5. An executed copy of the Underwriting Agreement among
the Company and the several Underwriters to be named
therein, for whom Donaldson, Lufkin & Jenrette
Securities Corporation, Alex. Brown & Sons
Incorporated, and Oppenheimer & Co., Inc. will act as
representatives, a form of which is incorporated by
reference as Exhibit 1 to the Registration Statement
(the "Underwriting Agreement").
6. Resolutions of the Board of Directors of the Company
adopted on June 11, 1996, July 23, 1996, August 26,
1996, September 19, 1996 and September 23, 1996;
resolutions of the Sole Stockholder of the Company
adopted on August 26, 1996 and September 19, 1996;
and resolutions of the Pricing Committee of the Board
of Directors adopted on September 24, 1996, as
certified by the Secretary of the Company on the date
hereof as then being complete, accurate and in
effect, relating to the issuance and sale of the
Shares and arrangements in connection therewith.
In our examination of the aforesaid documents, we have assumed
the genuineness of all signatures, the legal capacity of natural persons, the
authenticity, accuracy and completeness of all documents submitted to us, and
the conformity with the original documents of all documents submitted to us as
certified, telecopied, photostatic, or reproduced copies.
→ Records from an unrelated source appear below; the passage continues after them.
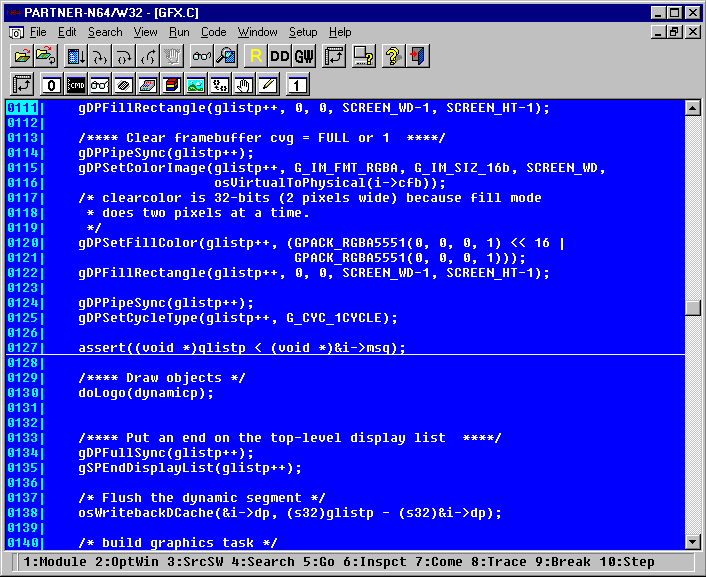Click the '0' button in second toolbar
Viewport: 706px width, 577px height.
52,84
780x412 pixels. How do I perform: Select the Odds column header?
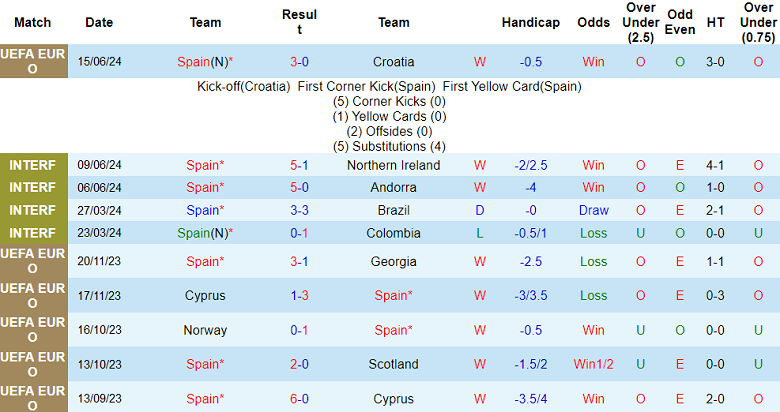click(x=593, y=22)
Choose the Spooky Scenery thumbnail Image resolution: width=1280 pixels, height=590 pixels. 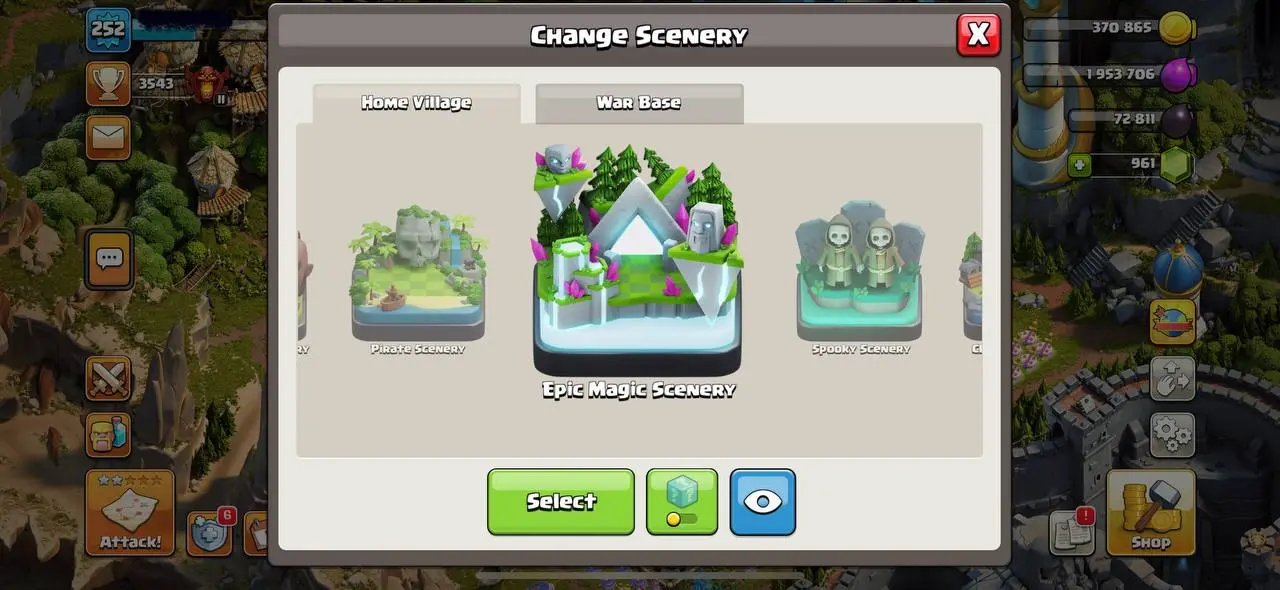coord(860,279)
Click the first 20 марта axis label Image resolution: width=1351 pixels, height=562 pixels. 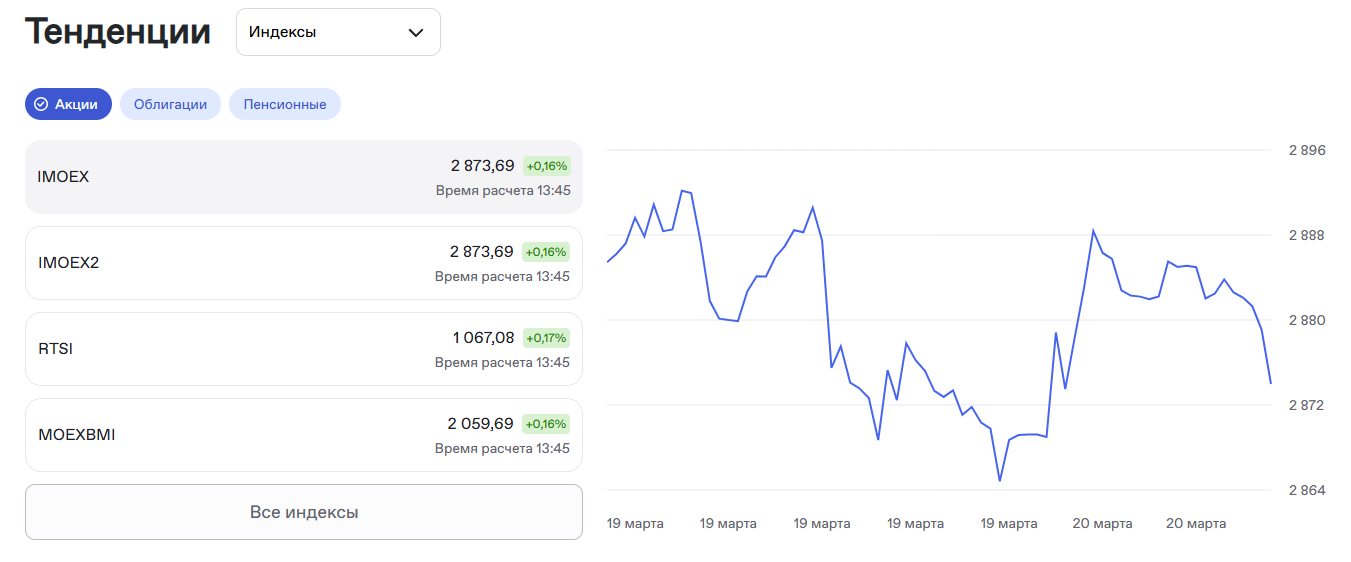point(1102,524)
This opinion letter
is given, and all statements herein are made, in the context of the foregoing.
This opinion letter is based as to matters of law solely on
the General Corporation Law of the State of Delaware. We express no opinion
herein as to any other laws, statutes, regulations, or ordinances.
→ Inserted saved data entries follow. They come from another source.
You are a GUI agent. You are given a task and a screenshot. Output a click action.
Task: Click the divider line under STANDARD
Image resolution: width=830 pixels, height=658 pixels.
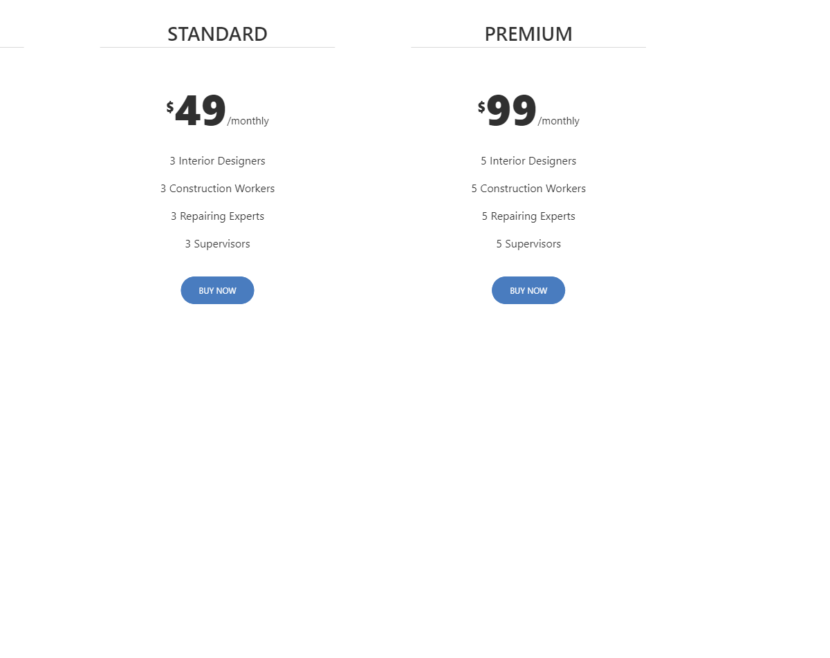217,47
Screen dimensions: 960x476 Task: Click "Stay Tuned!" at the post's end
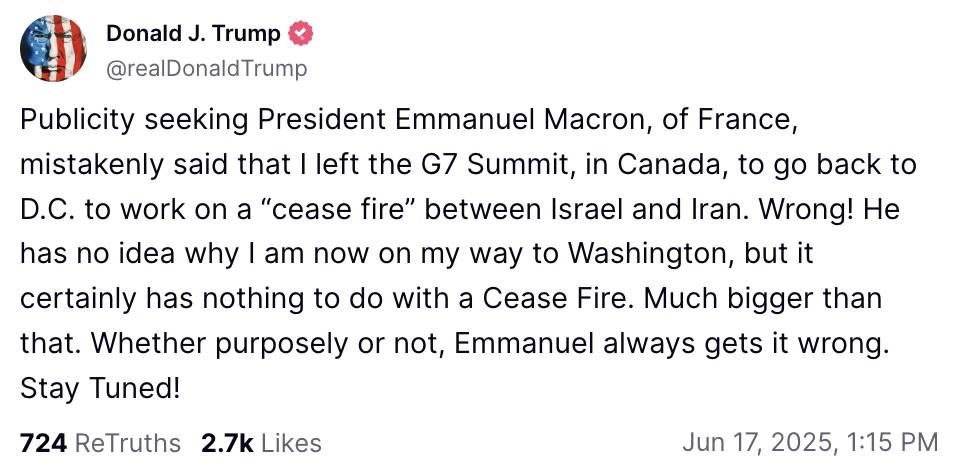click(99, 388)
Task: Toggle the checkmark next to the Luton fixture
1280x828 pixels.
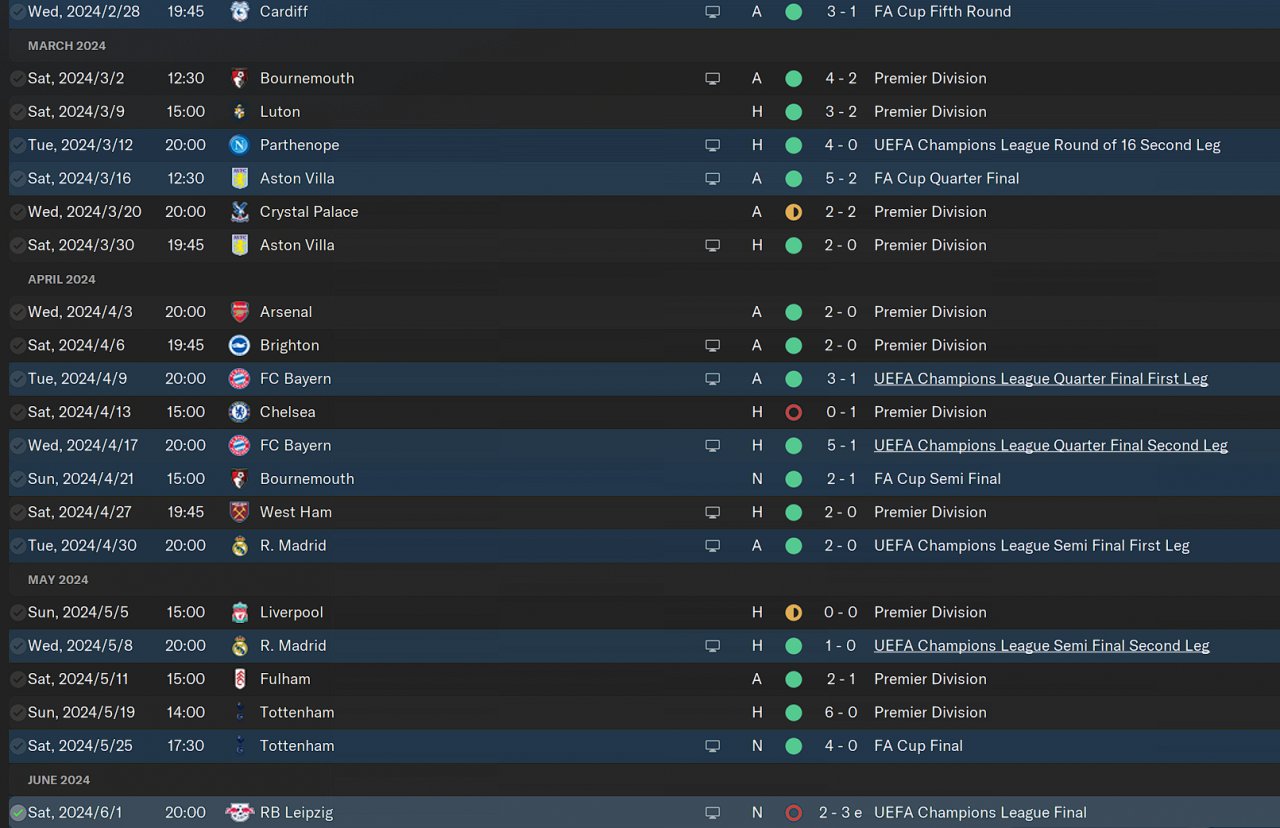Action: tap(18, 112)
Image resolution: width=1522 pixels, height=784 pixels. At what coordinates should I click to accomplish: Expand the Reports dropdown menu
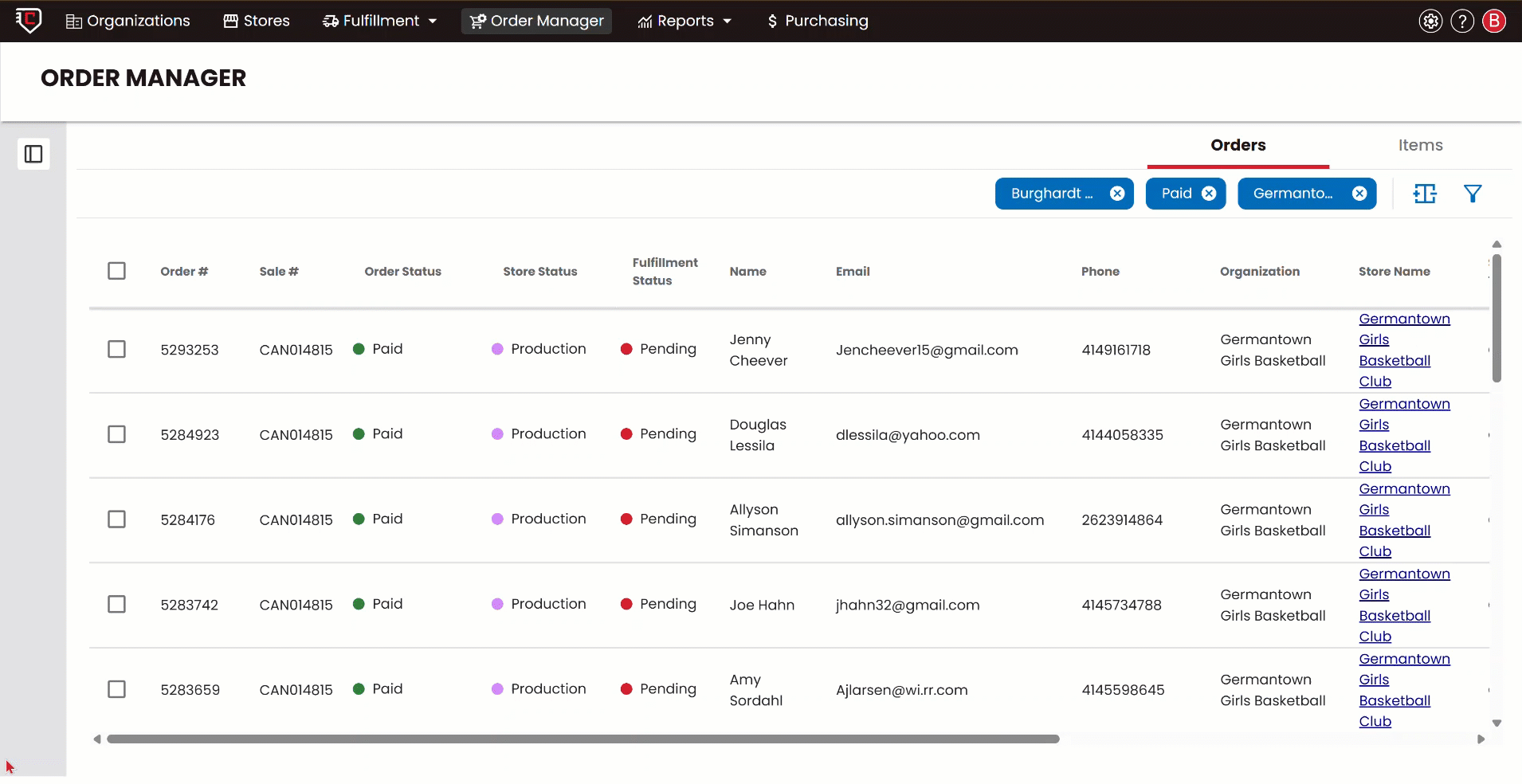tap(685, 21)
Based upon, subject to and limited by the foregoing, we are of
the opinion that, assuming that at the time the Shares are issued the Company
receives the consideration therefor specified in the resolutions of the Board
of Directors referred to in Paragraph 6 above and assuming the effectiveness of
the Registration Statement, the Shares will be validly issued, fully paid and
nonassessable under the General Corporation Law of the State of Delaware.
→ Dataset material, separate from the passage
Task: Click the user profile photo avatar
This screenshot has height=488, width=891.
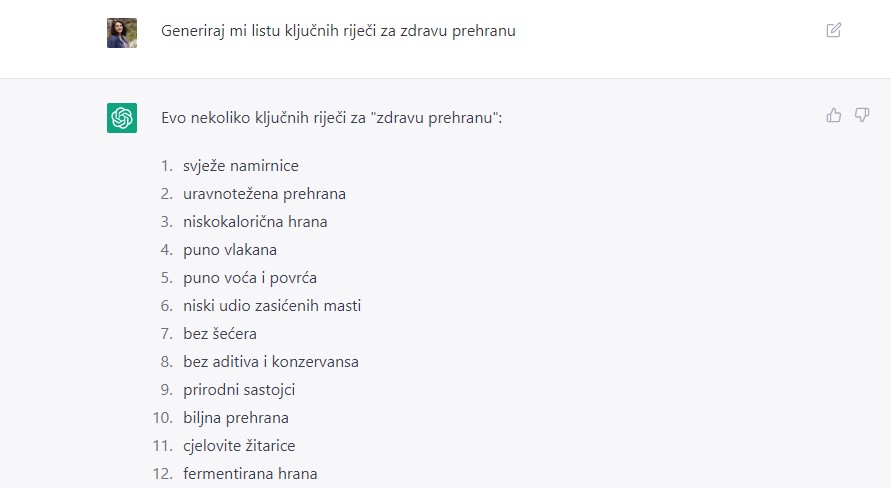Action: 122,33
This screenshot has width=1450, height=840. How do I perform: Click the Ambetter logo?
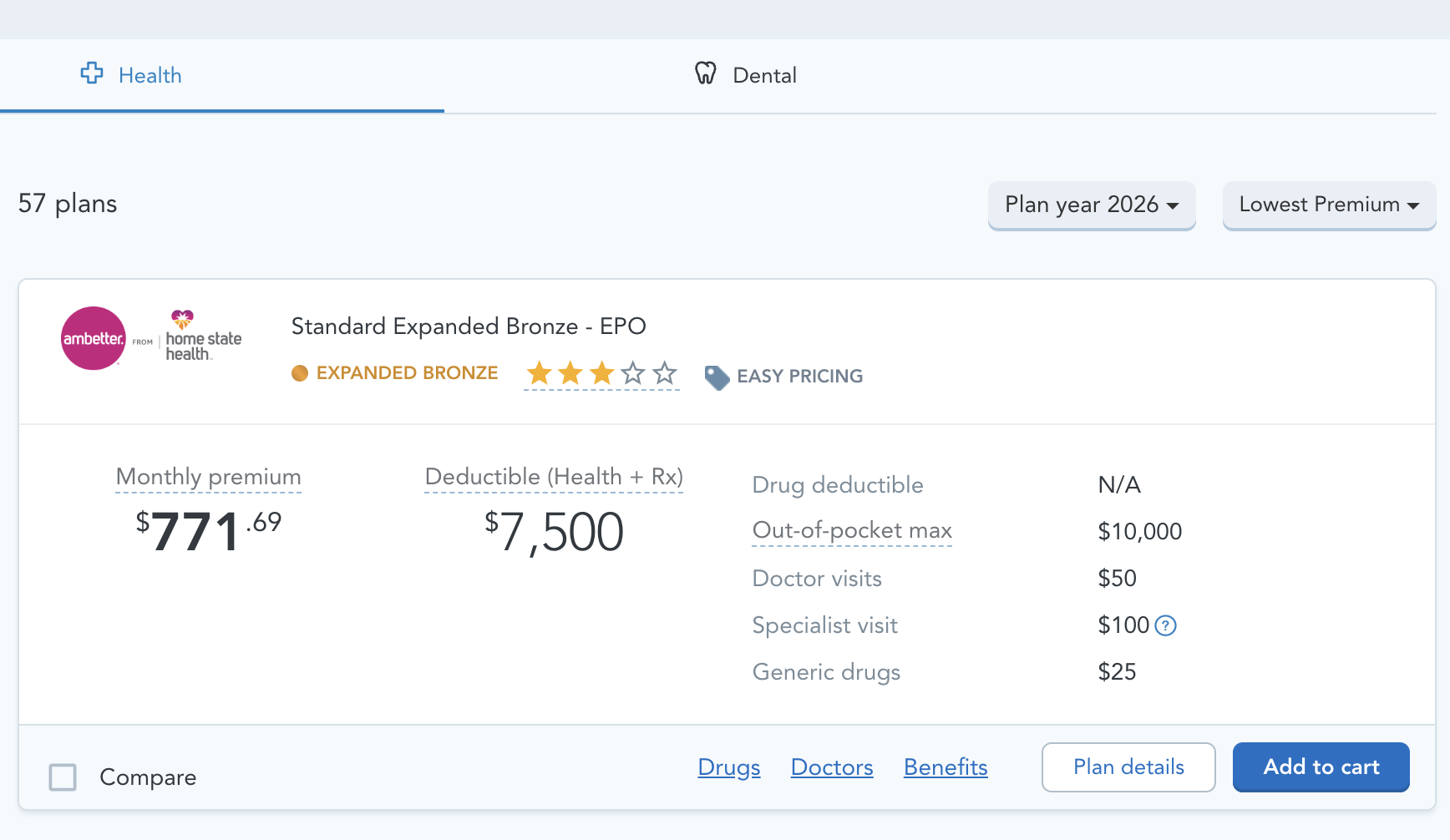(x=94, y=338)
We assume no obligation to advise you of any changes in the
foregoing subsequent to the delivery of this opinion letter. This opinion
letter has been prepared solely for your use in connection with the filing of
the Registration Statement on the date of this opinion letter and should not be
quoted in whole or in part or otherwise be referred to, nor filed with or
furnished to any governmental agency or other person or entity, without the
prior written consent of this firm.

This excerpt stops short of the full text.